RENEE MONTAGNE, HOST:
In the wake of the Arab Spring, many of the emerging democracies in North Africa are looking across the Mediterranean to Turkey, in search of a model. Still, that model may be flawed. Some analysts in the region question Turkey's human rights record, and its dealings with the media.
Critics say the government is using Turkey's slow-moving and sometimes opaque justice system to stifle dissent. Media advocates in Turkey are frustrated both with the government and international media groups, which in their view, understate the number of imprisoned journalists. NPR's Peter Kenyon filed this report from Istanbul.
YONCA SIK: OK, now you will have original Istanbul breakfast.
PETER KENYON, BYLINE: Yonca Sik welcomes a visitor to her Istanbul apartment on a recent morning, setting the breakfast table with cheese, homemade jam, tomatoes and the ubiquitous Turkish simit - a sesame-crusted cross between a bagel and a pretzel.
Also bustling around are Yonca's young daughter; an attention-seeking Golden Retriever; and John, a lawyer trying to get her husband, journalist Ahmet Sik, out of prison.
The arrest of Sik and longtime investigative journalist Nedim Sener nearly a year ago provoked a large, public outcry. But since then, detentions of journalists have continued apace.
Yonca Sik says her husband's spirits seemed to lift when he was finally able to have his say in open court. That hearing also featured the first public reading of the indictment against the journalists.

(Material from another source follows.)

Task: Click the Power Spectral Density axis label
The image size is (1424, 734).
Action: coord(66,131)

SIK: (Through translator) When you read the indictment, you can't decide whether you should laugh or cry. It's just really, really embarrassing. And when it was read aloud in court, it was revelatory - it was a sort of epiphany because the whole world could see what the allegations were, and how they were just sort of silly and ridiculous.

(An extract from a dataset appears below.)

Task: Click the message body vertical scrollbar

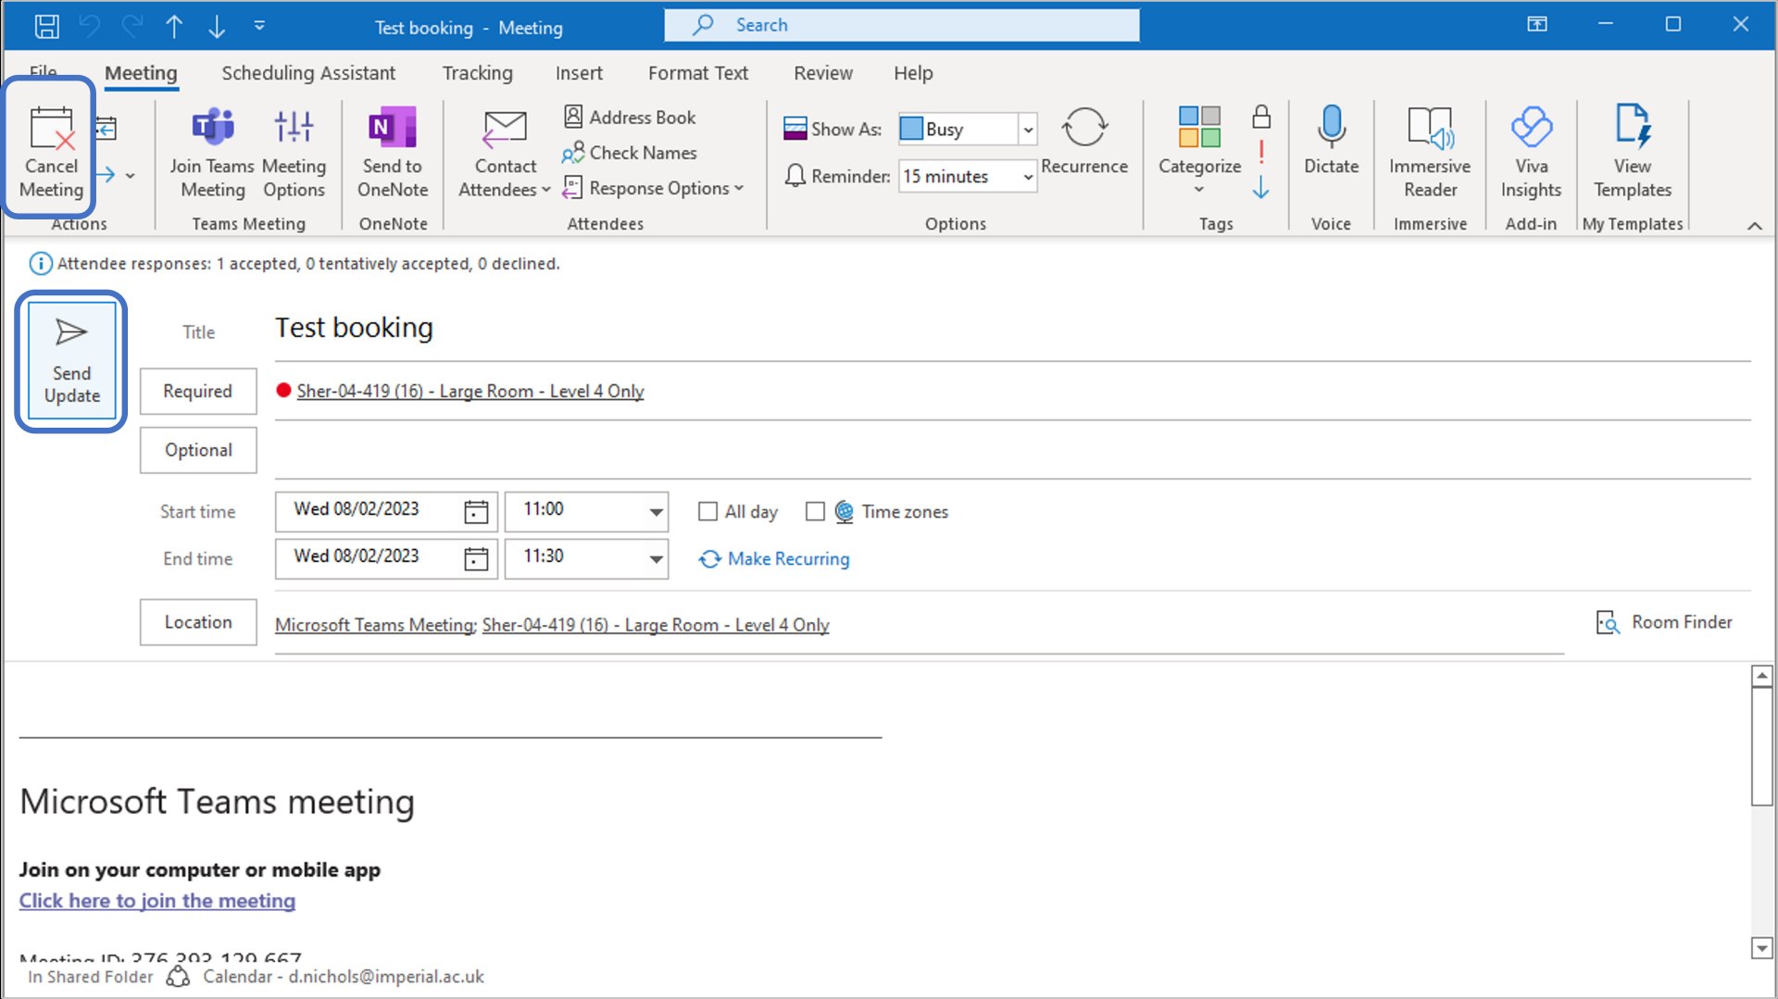Action: click(x=1761, y=745)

KENYON: Prosecutors are taking the indictment quite seriously. The state charges the journalist with aiding and abetting a terrorist organization - an alleged behind-the-scenes power structure known as Ergenekon.

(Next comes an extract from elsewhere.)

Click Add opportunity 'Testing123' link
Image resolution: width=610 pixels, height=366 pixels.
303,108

Hundreds of people - military officers, academics and journalists - have been arrested in various cases involving alleged conspiracies to overthrow the government. In the case of these journalists, however, most of the actual evidence of their collaboration consists of news stories or books they worked on.
Many Turks believe the government was not prepared for the strong public reaction to what critics call its campaign against unfriendly journalists. Last week, there was another reminder of just how unpopular this self-described reformist government's treatment of the media has become.
(SOUNDBITE OF CROWD CHANTING AT PROTEST)
KENYON: Five years after the murder of the last journalist to be killed for doing his job, tens of thousands of Turks took to the streets to remember the Turkish-Armenian writer Hrant Dink, gunned down by an ultranationalist teenager.
Many in the crowd condemned a recent court ruling that found no official involvement in the murder. In the wake of that ruling, virtually everyone - including one of the judges - expressed discontent with the verdict.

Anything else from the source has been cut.